**Exercise aim:**
Filter the data for lines with the word "below" and copy those lines.
----- Records for the exercise -----
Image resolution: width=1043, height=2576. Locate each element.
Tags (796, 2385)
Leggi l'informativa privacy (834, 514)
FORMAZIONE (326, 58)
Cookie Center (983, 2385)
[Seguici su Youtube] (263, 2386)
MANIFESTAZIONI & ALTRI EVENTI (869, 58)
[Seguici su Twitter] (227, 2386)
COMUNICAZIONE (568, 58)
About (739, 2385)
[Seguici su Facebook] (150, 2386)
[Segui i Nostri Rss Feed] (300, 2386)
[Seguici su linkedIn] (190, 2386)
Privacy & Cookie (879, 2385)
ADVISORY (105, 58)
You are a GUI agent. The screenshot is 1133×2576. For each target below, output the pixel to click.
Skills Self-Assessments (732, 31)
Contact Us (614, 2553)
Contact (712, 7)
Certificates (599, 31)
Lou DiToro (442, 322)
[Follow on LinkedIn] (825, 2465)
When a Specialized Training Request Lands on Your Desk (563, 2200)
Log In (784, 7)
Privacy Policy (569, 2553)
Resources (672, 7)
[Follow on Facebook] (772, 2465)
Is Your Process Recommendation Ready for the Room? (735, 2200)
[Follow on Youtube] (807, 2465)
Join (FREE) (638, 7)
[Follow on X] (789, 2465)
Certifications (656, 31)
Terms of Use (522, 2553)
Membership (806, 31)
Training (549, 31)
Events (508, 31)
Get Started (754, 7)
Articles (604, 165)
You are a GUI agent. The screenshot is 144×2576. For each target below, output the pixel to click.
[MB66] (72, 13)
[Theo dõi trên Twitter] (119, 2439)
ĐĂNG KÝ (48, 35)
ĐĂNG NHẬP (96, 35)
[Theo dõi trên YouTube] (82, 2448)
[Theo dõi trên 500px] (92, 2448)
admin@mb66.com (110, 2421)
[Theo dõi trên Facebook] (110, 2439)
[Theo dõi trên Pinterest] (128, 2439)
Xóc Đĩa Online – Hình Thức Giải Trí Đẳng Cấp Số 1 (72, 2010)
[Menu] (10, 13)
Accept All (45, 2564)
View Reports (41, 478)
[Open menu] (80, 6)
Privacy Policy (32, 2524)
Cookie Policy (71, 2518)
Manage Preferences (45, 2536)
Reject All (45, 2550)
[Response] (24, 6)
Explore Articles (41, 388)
-----
**Exercise output:**
You are a GUI agent. The screenshot is 1133×2576. For each target below, output the pixel to click.
You are a GUI agent. The screenshot is 144×2576. For each target below, output the pixel to click.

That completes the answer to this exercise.